Effect of oral contraceptives and hormone replacement therapy on bone mineral density in premenopausal and perimenopausal women: a systematic review

Review published: 2006.

Bibliographic details: Liu S L, Lebrun C M.  Effect of oral contraceptives and hormone replacement therapy on bone mineral density in premenopausal and perimenopausal women: a systematic review. British Journal of Sports Medicine 2006; 40(1): 11-24. [PMC free article: PMC2491937] [PubMed: 16371485]

Quality assessment

This review evaluated the effect of oral contraceptives on bone mineral density. The authors concluded that there is good evidence of a positive effect in perimenopausal women and fair evidence of a positive effect in hypothalamic oligo/amenorrhoeic premenopausal women.
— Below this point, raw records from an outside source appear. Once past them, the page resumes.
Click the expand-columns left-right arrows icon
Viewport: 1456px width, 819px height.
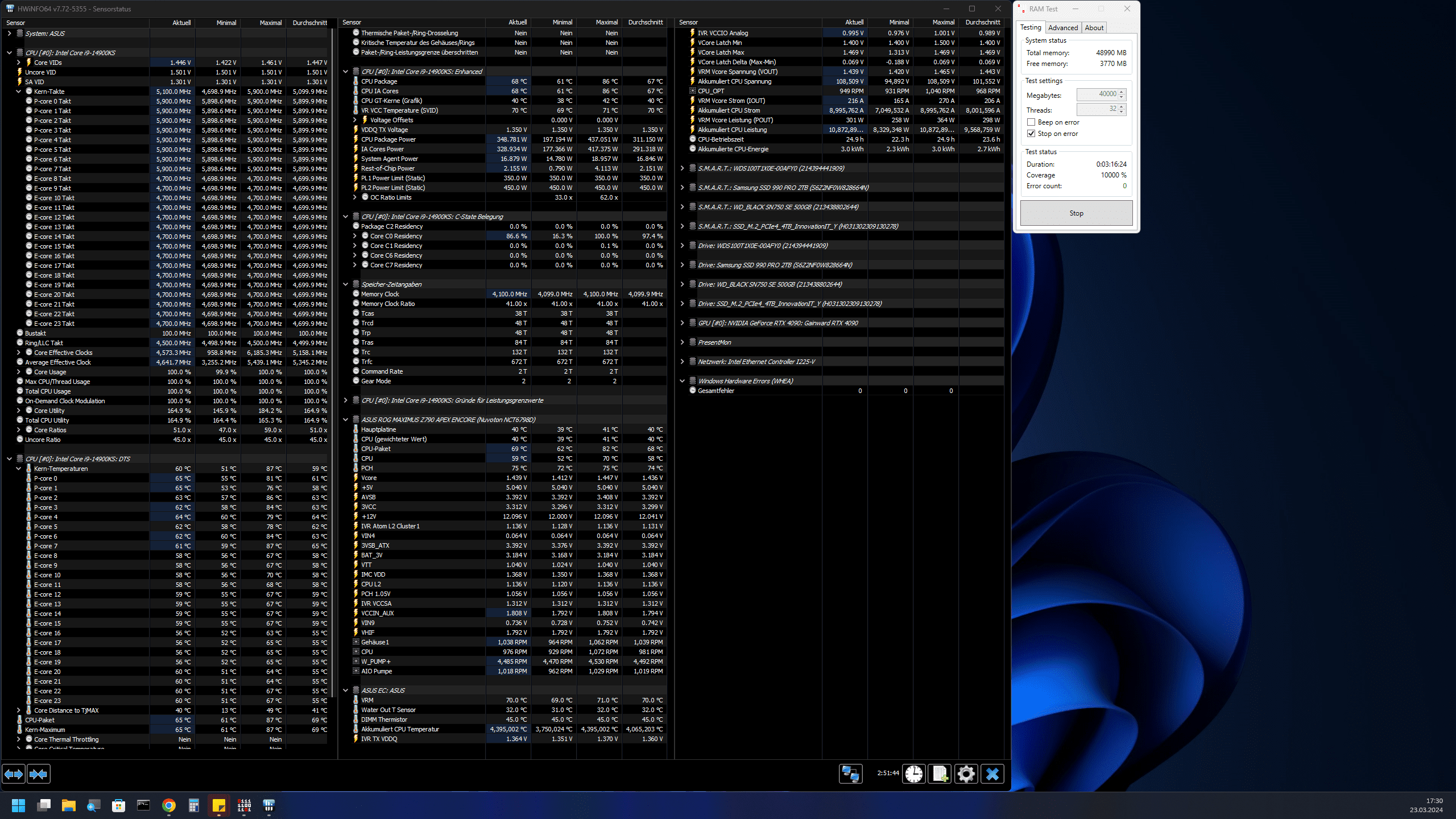coord(14,774)
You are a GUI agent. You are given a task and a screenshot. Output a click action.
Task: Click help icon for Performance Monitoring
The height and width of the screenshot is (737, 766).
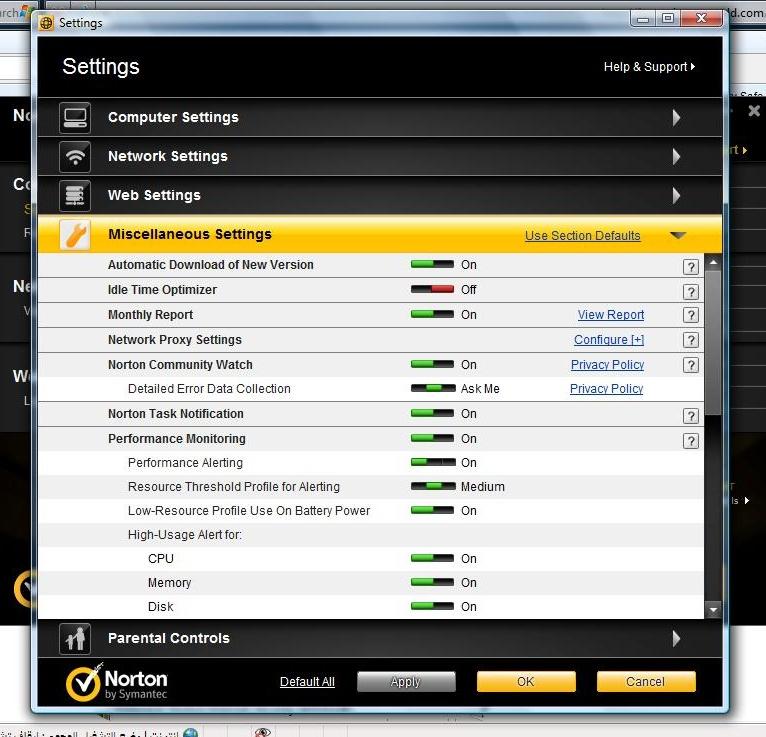click(x=690, y=441)
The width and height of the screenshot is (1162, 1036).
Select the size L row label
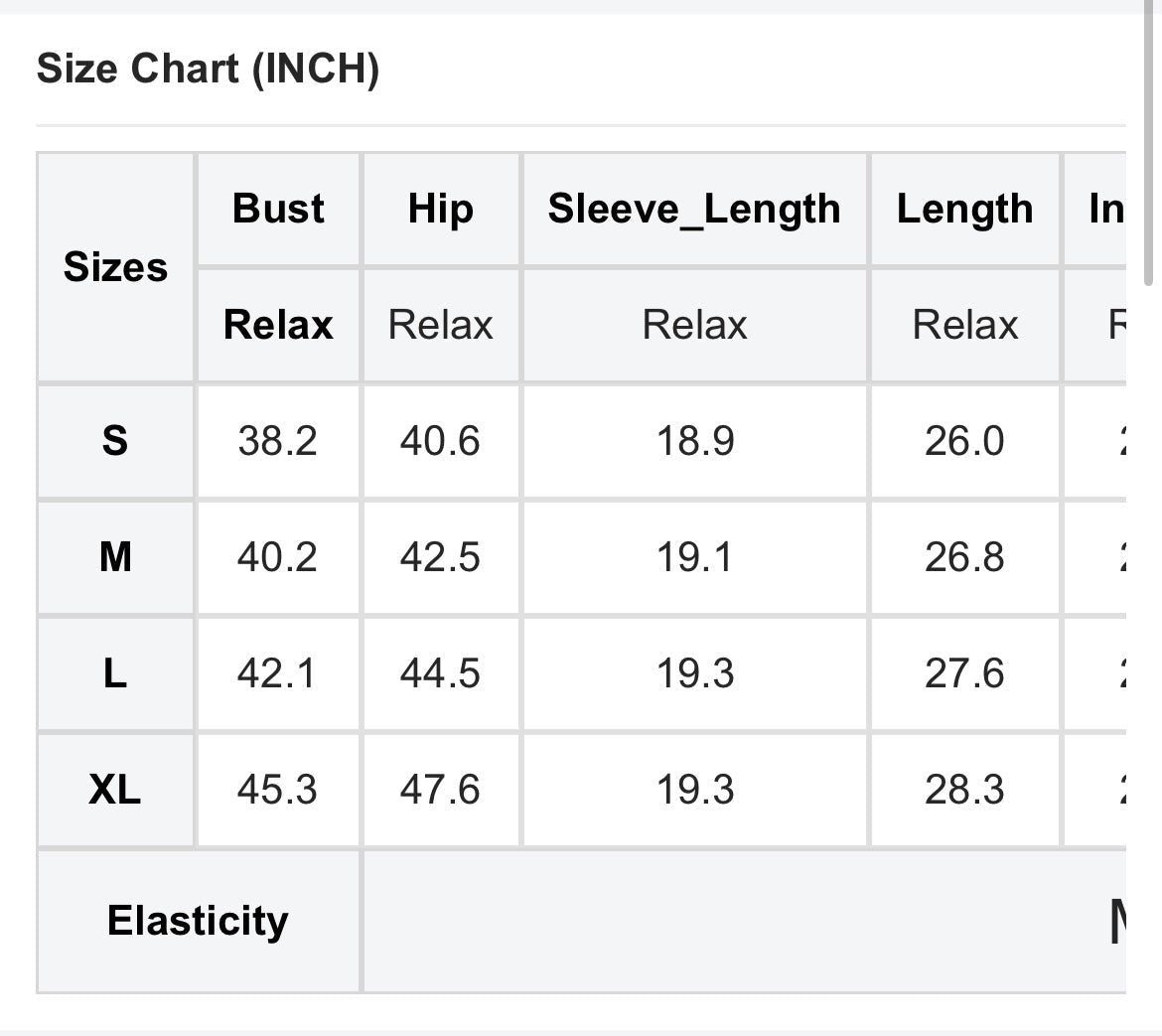point(115,673)
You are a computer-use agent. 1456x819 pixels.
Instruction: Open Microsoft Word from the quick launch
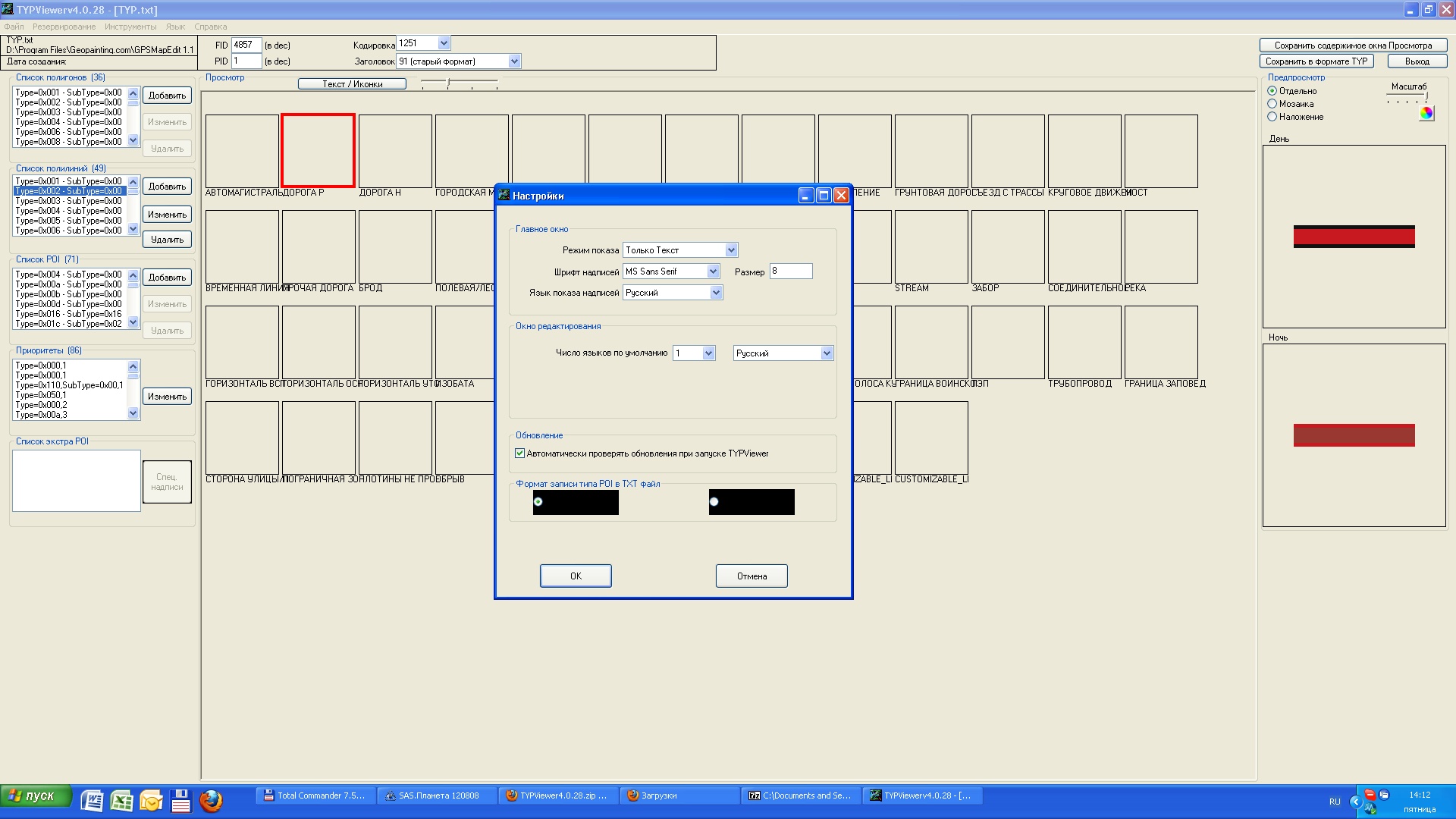click(x=93, y=801)
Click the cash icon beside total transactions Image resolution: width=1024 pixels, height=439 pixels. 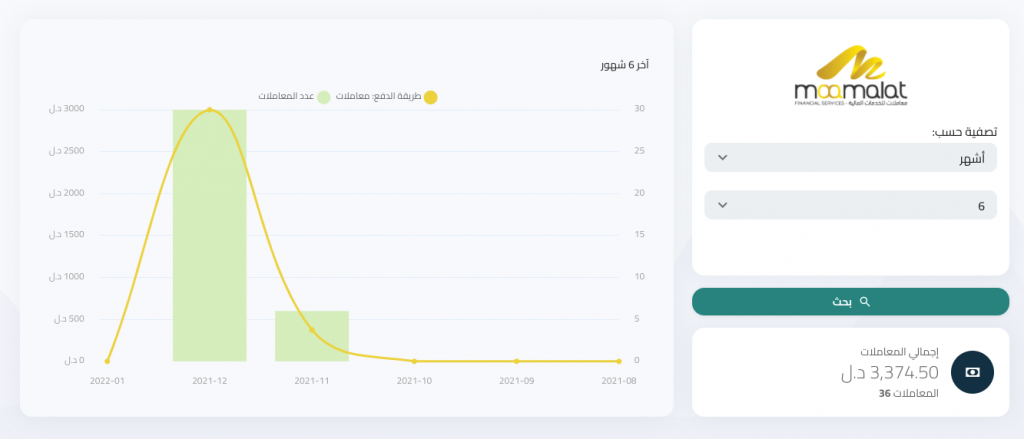pyautogui.click(x=972, y=372)
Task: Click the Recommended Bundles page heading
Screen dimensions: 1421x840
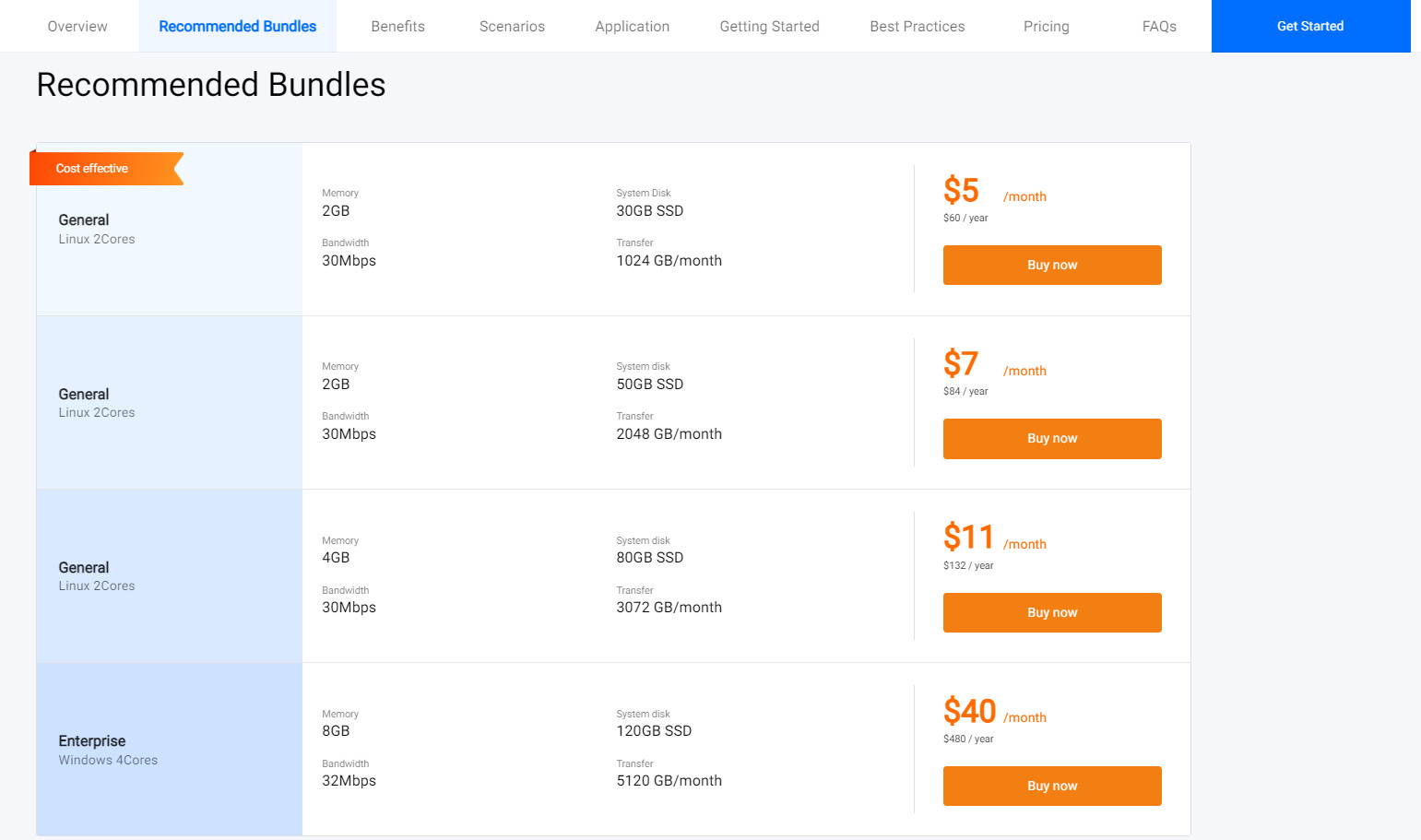Action: 210,85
Poor reporting of review methods and reliance on a few small randomised controlled trials mean that these results should be interpreted with caution. Full critical summary

Abstract

Seventy five articles on the effect of oral contraceptives and other hormone replacement on bone density in premenopausal and perimenopausal women were reviewed. The evidence was appraised using the Oxford Centre for Evidence-Based Medicine levels of evidence. There is good evidence for a positive effect of oral contraceptives on bone density in perimenopausal women, and fair evidence for a positive effect in "hypothalamic" oligo/amenorrhoeic premenopausal women. There is limited evidence for a positive effect in healthy and anorexic premenopausal women. In hypothalamic oligo/amenorrhoeic women, baseline bone density has been shown to be significantly lower than that in healthy controls, therefore the decision to treat is clinically more important. The ideal formulation(s) and duration of treatment remain to be determined by further longitudinal and prospective randomised controlled trials in larger subject populations.

CRD has determined that this article meets the DARE scientific quality criteria for a systematic review.